The Thousand Cuts of the Mundane
The Thousand Cuts of the Mundane
I am in the midst of helping to design a number of display panels to teach people about the history of Pennhurst State School v. Haldeman, the landmark case which firmly put to bed the notion that institutionalization was any kind of a good “answer” to what ought to happen to marginalized people.
Although more than 10,000 people entered the doors of Pennhurst, and spent at least a part of their lives in deep segregation, their lives serve as a testimony to the human spirit, and what has finally been learned about the ultimate failure of the institutional models to contribute to good lives, growth, good health, relationships, and valued roles where all contribute.
In the course of thinking about how to bring those lessons to life, a colleague of mine, Greg Pirmann, who is long-time loyal to people with disabilities, said a few “somethings” I cannot get out of my head.
“To my mind the real tragedy at Pennhurst was the mind-numbing ordinariness, the mundane everyday nature of this separate world to which we condemned a group of people.”
and…
“It is easy to get people to agree that the horrific conditions Bill Baldini found in 1968 were wrong. It is much harder to get people to understand that institutions (including the three-bed ones operating today) are wrong.”
Thanks, Greg. Much to be thought about there. The worst of the worst conditions can lead us to lose awareness of the everyday conditions faced by many people with disabilities today. I can think of any number of atrocities which we use often to illustrate points about what we as a society are capable of.
Remember any of these?
- The Ashley Treatment (surgically and chemically infantilizing people with disabilities to be “lifelong children”, and thus easy to manage).
- Judge Rotenburg Center, which is continuing to repeatedly use electric shock as aversives on children and adults, sometimes when they are tied down.
- The 15 year old boy in Holland, who was tied up on a leash to a wall for three years.
- The 9 year old student with autism who was stuffed into a duffle bag by his teacher.
There are many, many more terrible examples of brutalization these days. They serve to illustrate how things can go very, very wrong, unimaginably wrong, for people who are living on the margins. They make us angry, and, sometimes, they make us wonder what atrocities we might participate in if the conditions were right – under the right conditions. This is deserved anger, and often spurs good and rightful action.
I wonder, though, can our focus on atrocities also make us not recognize the “thousand cuts” of marginalization and devaluation today? Can a focus on the dramatic and terrible make the ordinary, seemingly mundane conditions of everyday wounding seem less important?
As we struggle with the wholesale transition to “community homes” as a standard model of providing “home”, the ways in which we continue to fall short of providing authentic, full, rich home could seem less urgent.
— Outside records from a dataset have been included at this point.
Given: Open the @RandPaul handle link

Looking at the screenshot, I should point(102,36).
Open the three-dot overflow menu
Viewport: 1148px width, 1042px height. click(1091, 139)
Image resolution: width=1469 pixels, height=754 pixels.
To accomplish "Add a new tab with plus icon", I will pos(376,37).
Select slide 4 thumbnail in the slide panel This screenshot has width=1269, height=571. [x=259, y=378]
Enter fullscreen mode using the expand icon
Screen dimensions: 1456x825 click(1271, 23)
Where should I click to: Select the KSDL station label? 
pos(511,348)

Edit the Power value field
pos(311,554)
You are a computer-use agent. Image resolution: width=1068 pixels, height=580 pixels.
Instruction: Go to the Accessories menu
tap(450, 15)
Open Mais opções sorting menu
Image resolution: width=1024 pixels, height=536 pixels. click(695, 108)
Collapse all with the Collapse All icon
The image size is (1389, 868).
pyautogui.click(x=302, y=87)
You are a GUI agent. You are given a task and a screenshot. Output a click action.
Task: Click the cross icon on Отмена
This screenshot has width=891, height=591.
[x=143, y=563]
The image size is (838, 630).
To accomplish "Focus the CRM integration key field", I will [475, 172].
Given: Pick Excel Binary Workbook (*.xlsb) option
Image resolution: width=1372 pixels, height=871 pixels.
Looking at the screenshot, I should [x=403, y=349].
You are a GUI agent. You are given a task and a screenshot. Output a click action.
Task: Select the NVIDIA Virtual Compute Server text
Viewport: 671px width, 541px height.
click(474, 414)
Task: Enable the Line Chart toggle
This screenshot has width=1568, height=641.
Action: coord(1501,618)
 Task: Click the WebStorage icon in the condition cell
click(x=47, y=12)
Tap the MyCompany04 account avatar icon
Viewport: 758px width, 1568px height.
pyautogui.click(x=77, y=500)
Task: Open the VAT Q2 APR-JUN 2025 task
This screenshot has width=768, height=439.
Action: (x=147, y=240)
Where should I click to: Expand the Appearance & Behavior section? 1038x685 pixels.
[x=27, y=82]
The segregation I see in my local middle school is much less obviously awful than the back wards at Pennhurst, but it remains a potent source of rejection and low expectations.
As we see many people with disabilities experiencing the trappings of typical life, might we easily lose sight of the simple fact that many people have very few, if any, freely-given relationships in their lives, and remain, in the ways that count, totally impoverished in terms of money and possessions that are theirs alone?
The long days with little content at many of our day programs express that value we hold for people’s time and lives, yet people are treated kindly and by good people who aren’t sure what to do to make things better.
The fact that we are institutionalizing our elders en mass, and that we are re-institutionalizing many people with mental illness into our prisons seems less toxic, somehow, than the lurid examples we often focus on.
Thank you, Greg, for reminding me that the work these days on behalf of vulnerable groups involves not only the fighting of obvious horrors in the lives of others, but remaining aware of the continuous, everyday conditions that often persist relentlessly over the course of people’s lifetimes without much public indignation or recognition of what it would be like to experience the long slow pain of seeing others gain “the good life” all around you, yet somehow you never seem to quite get it. “It’s not for you” might be the message, and that is a painful message, indeed. We should not inoculate ourselves against seeing this pain and identifying with those who experience it by focusing solely on the most obvious horrors happening around us.